→ Dataset records
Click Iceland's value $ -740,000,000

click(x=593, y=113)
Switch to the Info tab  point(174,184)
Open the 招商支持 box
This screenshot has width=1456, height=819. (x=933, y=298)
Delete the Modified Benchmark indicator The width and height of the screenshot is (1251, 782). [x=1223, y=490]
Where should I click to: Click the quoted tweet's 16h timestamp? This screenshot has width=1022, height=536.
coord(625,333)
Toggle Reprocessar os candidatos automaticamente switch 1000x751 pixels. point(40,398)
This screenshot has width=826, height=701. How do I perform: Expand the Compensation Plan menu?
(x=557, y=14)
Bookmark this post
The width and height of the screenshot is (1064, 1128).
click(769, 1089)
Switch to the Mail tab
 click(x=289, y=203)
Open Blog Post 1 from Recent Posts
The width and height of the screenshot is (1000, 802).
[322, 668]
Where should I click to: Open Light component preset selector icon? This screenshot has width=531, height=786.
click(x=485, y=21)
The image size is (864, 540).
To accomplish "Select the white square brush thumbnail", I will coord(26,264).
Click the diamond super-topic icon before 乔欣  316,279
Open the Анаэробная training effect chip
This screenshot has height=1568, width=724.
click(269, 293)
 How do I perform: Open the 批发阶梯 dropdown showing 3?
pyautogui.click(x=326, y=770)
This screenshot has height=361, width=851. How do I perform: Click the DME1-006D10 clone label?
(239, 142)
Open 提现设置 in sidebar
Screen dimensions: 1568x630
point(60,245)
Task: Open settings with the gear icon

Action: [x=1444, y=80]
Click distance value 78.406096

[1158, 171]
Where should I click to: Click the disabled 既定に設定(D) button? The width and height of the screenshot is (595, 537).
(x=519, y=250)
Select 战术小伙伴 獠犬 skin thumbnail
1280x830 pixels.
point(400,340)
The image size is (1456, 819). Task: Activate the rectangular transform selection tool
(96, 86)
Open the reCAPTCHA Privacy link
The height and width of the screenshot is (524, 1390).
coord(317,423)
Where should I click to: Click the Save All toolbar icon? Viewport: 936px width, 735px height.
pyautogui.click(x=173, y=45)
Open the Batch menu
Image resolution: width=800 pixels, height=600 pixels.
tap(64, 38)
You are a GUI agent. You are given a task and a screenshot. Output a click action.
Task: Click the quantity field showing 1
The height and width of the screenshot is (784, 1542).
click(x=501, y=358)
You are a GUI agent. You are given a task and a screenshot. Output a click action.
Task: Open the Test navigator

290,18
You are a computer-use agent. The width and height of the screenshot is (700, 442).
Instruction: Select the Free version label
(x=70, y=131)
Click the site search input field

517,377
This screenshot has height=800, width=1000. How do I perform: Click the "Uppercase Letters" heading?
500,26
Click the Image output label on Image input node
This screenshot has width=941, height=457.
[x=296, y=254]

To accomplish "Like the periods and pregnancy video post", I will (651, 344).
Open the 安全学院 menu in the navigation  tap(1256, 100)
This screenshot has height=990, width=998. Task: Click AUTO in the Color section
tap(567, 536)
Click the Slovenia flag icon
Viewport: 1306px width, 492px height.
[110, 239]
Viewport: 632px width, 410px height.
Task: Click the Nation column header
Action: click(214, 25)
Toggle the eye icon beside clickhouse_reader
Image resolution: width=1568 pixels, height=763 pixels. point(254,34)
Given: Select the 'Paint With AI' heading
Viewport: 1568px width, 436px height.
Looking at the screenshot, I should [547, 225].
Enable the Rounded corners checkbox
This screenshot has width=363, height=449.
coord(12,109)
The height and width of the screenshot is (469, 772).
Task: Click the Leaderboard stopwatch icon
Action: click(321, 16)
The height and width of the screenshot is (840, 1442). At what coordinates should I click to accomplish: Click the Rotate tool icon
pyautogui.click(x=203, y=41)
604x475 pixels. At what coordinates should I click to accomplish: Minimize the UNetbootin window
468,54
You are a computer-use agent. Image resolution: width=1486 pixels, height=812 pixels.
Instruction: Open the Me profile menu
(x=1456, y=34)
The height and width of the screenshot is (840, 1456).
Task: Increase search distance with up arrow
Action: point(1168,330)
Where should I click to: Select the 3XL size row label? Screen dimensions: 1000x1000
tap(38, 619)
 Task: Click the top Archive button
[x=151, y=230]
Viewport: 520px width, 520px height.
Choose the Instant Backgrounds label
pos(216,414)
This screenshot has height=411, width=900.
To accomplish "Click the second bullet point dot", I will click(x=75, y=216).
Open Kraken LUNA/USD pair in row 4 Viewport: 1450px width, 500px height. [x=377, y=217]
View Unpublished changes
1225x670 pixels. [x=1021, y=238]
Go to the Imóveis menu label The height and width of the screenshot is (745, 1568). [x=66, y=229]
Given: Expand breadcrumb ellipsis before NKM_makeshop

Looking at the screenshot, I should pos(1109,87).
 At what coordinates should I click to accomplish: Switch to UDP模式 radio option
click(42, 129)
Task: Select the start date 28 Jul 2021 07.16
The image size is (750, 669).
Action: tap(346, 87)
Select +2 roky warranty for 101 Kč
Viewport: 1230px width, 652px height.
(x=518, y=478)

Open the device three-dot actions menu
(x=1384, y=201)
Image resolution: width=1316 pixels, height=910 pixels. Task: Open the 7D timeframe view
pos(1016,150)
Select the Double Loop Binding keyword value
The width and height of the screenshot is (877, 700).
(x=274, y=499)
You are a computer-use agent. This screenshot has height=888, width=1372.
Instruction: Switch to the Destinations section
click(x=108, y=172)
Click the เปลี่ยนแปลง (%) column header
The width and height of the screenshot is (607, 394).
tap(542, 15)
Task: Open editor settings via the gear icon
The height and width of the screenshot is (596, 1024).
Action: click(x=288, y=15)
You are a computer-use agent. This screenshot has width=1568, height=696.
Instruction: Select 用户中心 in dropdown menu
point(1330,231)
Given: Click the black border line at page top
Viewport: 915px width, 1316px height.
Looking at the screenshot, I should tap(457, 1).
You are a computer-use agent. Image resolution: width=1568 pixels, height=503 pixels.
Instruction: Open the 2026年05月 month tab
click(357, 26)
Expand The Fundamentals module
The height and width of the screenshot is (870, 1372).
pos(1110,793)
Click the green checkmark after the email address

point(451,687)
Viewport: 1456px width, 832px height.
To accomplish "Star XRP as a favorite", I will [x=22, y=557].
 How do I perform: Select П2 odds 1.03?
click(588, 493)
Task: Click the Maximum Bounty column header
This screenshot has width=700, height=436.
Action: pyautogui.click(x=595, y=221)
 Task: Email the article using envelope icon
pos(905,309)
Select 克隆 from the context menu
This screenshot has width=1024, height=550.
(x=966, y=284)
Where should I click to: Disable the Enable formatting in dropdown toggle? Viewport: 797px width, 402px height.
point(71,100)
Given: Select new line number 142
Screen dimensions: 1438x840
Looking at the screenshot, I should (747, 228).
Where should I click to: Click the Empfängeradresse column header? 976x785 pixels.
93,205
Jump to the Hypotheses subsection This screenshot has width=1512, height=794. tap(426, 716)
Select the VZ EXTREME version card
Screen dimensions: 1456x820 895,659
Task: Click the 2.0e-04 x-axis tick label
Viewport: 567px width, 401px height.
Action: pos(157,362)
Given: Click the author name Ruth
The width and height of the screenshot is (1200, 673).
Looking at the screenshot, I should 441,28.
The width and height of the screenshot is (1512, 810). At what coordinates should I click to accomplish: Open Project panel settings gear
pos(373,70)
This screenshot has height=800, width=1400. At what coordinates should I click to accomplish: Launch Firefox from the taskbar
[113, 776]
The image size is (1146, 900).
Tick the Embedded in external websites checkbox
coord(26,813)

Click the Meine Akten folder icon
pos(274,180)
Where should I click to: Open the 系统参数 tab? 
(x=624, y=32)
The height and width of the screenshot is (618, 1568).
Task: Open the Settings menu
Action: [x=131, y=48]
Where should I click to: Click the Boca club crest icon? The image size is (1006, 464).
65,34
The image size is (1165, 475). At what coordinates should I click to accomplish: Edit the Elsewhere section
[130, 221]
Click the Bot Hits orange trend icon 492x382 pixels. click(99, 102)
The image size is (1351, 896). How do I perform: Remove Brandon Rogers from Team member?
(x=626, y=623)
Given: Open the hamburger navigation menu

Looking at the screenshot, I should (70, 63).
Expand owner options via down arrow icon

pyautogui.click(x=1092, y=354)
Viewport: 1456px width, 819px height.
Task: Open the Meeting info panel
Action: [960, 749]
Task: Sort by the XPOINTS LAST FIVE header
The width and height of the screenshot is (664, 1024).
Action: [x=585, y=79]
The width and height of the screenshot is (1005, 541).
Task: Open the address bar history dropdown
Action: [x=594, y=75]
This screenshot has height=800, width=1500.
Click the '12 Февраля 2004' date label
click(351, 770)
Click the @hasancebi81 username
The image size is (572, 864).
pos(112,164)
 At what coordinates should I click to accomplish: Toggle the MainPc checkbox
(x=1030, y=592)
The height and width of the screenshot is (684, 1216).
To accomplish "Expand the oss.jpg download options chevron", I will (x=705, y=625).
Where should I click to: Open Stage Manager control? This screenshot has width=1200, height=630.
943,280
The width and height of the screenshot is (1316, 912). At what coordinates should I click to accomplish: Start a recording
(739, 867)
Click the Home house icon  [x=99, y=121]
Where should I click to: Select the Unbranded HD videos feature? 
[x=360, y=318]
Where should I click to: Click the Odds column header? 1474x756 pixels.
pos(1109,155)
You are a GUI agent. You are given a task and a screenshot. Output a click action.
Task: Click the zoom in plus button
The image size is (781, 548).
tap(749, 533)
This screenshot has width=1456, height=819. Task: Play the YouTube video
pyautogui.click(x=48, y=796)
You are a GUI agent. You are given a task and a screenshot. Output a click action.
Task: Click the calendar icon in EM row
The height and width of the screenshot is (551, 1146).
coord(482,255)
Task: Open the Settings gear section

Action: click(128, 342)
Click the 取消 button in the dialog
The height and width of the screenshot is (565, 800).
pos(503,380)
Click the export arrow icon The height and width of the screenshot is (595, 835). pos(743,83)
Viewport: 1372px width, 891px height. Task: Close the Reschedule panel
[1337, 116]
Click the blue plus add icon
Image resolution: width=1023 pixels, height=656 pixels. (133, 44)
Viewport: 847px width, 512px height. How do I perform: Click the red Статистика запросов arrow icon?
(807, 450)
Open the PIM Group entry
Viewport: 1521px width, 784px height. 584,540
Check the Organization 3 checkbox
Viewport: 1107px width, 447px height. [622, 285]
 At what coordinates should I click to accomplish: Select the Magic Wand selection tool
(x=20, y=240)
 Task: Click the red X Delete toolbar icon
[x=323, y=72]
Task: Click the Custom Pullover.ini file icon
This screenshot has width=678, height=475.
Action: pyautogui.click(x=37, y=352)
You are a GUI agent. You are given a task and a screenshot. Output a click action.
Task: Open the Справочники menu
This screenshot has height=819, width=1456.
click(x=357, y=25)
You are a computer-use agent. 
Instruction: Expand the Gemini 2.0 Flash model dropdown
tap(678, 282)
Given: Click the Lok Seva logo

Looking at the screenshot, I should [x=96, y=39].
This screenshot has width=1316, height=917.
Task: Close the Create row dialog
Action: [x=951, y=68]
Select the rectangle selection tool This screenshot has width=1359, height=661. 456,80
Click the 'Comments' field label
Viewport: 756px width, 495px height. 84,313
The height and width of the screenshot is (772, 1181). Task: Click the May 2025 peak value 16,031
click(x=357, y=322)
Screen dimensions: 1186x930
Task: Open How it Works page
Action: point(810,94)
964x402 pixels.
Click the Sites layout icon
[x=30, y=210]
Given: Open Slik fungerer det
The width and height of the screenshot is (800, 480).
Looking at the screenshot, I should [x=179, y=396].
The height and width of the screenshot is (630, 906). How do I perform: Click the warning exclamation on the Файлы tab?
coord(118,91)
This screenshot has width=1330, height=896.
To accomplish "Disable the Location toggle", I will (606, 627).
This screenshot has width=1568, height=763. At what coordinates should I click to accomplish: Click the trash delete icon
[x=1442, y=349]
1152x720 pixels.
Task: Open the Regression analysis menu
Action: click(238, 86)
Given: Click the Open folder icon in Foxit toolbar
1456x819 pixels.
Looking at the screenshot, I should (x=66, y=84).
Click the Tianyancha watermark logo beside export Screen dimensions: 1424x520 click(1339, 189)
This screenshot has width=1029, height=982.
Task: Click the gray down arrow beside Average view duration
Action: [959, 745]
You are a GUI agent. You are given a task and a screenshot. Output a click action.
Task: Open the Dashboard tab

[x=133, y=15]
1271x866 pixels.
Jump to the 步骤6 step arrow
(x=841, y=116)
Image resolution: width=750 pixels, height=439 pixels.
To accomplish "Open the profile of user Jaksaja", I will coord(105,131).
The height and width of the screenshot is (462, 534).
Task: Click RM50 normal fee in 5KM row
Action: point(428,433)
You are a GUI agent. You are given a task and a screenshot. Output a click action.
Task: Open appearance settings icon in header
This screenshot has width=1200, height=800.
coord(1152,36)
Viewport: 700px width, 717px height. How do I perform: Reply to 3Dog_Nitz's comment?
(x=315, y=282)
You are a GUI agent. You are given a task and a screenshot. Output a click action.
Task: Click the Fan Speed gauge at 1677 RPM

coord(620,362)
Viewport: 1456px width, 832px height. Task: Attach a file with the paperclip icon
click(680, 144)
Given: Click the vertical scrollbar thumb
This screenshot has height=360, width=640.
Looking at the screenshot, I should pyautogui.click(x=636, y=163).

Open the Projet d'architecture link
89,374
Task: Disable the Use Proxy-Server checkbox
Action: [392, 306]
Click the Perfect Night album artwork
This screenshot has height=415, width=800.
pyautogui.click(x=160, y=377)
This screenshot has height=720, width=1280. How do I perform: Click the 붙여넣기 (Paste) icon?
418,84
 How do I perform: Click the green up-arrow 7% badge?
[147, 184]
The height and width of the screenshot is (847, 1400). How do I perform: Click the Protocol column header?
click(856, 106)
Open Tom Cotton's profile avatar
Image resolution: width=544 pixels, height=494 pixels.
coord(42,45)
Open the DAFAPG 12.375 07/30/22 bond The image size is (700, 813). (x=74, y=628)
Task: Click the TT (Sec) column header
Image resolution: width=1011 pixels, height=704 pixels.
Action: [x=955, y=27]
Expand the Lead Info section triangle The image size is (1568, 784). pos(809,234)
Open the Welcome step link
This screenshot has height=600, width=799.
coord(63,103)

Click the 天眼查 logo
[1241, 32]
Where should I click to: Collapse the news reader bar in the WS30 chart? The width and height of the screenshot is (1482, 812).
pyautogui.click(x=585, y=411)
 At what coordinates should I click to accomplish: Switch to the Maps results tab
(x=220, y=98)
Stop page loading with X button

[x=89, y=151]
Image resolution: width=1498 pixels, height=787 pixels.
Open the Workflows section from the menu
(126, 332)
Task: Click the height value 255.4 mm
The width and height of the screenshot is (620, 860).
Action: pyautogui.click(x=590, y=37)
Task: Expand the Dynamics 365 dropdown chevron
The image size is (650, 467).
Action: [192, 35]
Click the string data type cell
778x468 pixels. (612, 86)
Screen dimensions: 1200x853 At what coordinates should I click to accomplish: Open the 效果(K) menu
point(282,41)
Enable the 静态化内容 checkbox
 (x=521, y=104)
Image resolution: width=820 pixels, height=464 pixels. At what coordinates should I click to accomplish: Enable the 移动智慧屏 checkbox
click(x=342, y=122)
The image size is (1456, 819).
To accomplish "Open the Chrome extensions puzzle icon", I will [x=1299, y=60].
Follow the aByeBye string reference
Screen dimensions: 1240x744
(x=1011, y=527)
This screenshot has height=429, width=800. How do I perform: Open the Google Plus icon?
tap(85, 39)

→ Aim
Write out the entries above exactly as they appear, everything from the start of the entries down to the line containing "coord(625,333)", both ends included.

→ Expected answer
Click Iceland's value $ -740,000,000

click(x=593, y=113)
Switch to the Info tab  point(174,184)
Open the 招商支持 box
This screenshot has width=1456, height=819. (x=933, y=298)
Delete the Modified Benchmark indicator The width and height of the screenshot is (1251, 782). [x=1223, y=490]
Where should I click to: Click the quoted tweet's 16h timestamp? This screenshot has width=1022, height=536.
coord(625,333)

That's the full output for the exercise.